» Task details: Every record that follows must be given again exactly.
*** Exercise materials ***
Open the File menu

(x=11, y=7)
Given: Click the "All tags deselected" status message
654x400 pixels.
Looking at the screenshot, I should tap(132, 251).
*** End of Exercise materials ***
» Expected output:
Open the File menu

(x=11, y=7)
Given: Click the "All tags deselected" status message
654x400 pixels.
Looking at the screenshot, I should tap(132, 251).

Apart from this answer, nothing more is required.